In our fifth and final body types article, we wanted to address some more scientific questions you might be having regarding your body. To help you remember that it really doesn’t matter what body type you have.
All that is important is that you feel happy and healthy in your body.
So why is your body type the way it is?
There are quite a few different factors that can have an effect on your body type. For example, genetics play a role in how your body accumulates and stores fat. Your height can also have an effect on your body type as it changes your overall body shape.
Some features of your body type can be formed by your bone structure. ‘For example, some people have a curvier, rounder buttocks have curvature in their spine.’
Hormones also have a part to play in your body type. For example, ‘stress can trigger your body to release the hormone cortisol’. Research suggests ‘that stress-induced cortisol may be tied to fat buildup around the most vital organs in your mid-section.’
Can your body type or body shape change over time?
‘Aging is one of the main factors affecting your shape and size over time. Older adults tend to have higher levels of body fat overall. Two contributing factors include a slowing metabolism and gradual loss of muscle tissue.’
Ageing can also have effects on your mobility and hight which in turn affect your weight and shape.
Women who have gone through the menopause are quite likely to experience a change to their body shapes and fat distribution ‘by redistributing more weight to your abdomen’. ‘In other words, this hormonal transition may cause you to change from a “pear” to more of an “apple” shape.’
It is also noted that your ‘body shape may also change if you gain or lose weight – but these changes will be slight. That’s because the way your body stores fat and your overall bone structure will stay the same’.
Could you change your body type if you wanted too?
Dr Sullivan puts it well: ‘if you want to change certain things about yourself – for you and because you want to – exercise could make a difference. Regular exercise can help build lean muscle mass and give your body definition’ which may help you to emphasises some parts of your figure.
For example, you might be able to gain definition and muscle on your thighs by regular training.

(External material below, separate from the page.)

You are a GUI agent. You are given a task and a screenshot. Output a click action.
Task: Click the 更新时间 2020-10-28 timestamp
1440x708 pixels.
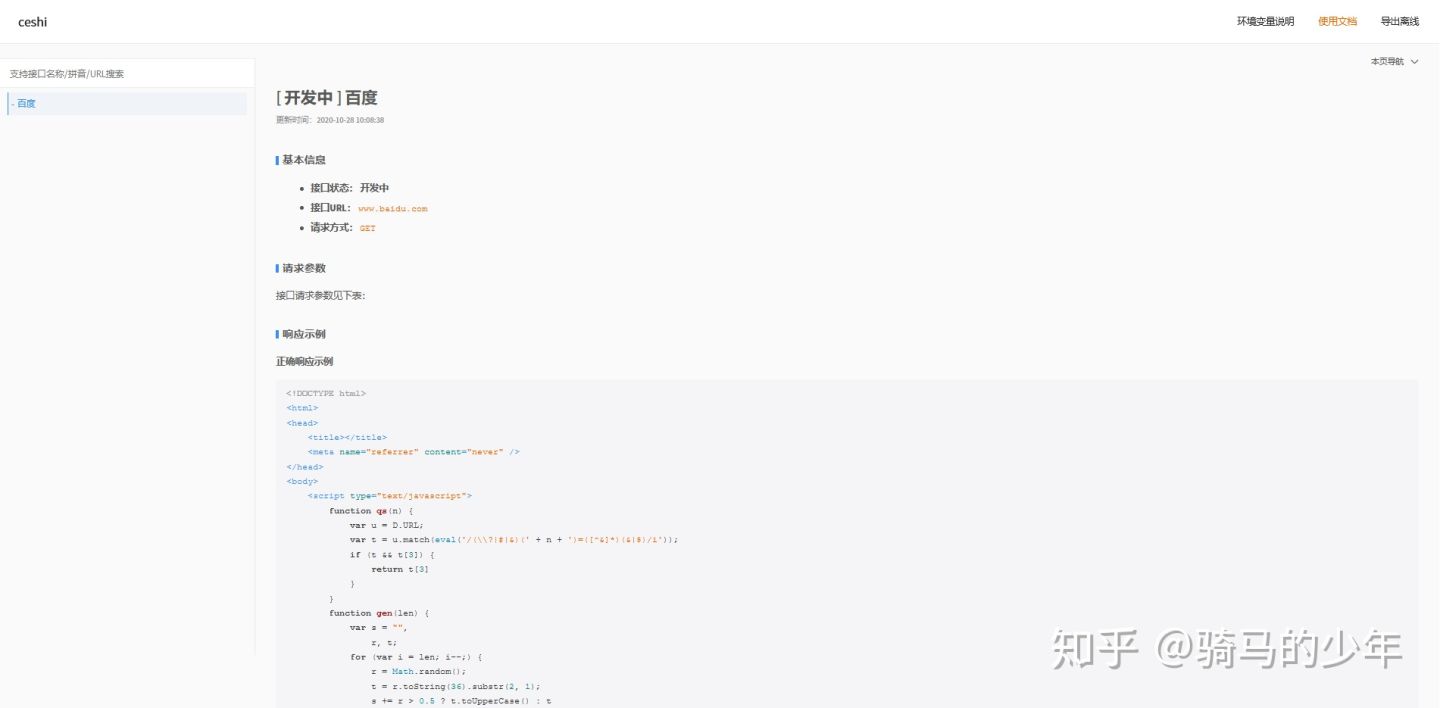tap(330, 120)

‘However, it’s important to remember that a lot of what determines your shape is set in stone by your bone structure, genetics, and overall build. Much like you can’t exercise your way into being taller, you can’t tell your body where to store fat’.
Just 38 per cent of 18- to 35-year-olds had rectangular proportions. However, 80 per cent of those aged 56-plus met the criteria. Similarly, 30 per cent of young women had an hourglass shape. The figures fell to 4 per cent in older women.
The Bottom Line
No matter if you are pear-shaped, hourglass, or athletic, whatever body type you, just remember: you are beautiful.
We hope that you can see from the variety of body types on this list that, women come in so many different and wonderful shapes and sizes.
No matter what anyone tells you, the ‘ideal’ body shape doesn’t exist. (Really the whole idea of it is complete rubbish. Just look at how the image of women has changed over the years and differs from country to country)
The most important thing is not your how your body looks but that you are happy and healthy. If you have any concerns with how your body feels or moves then it is always best to ask your doctor.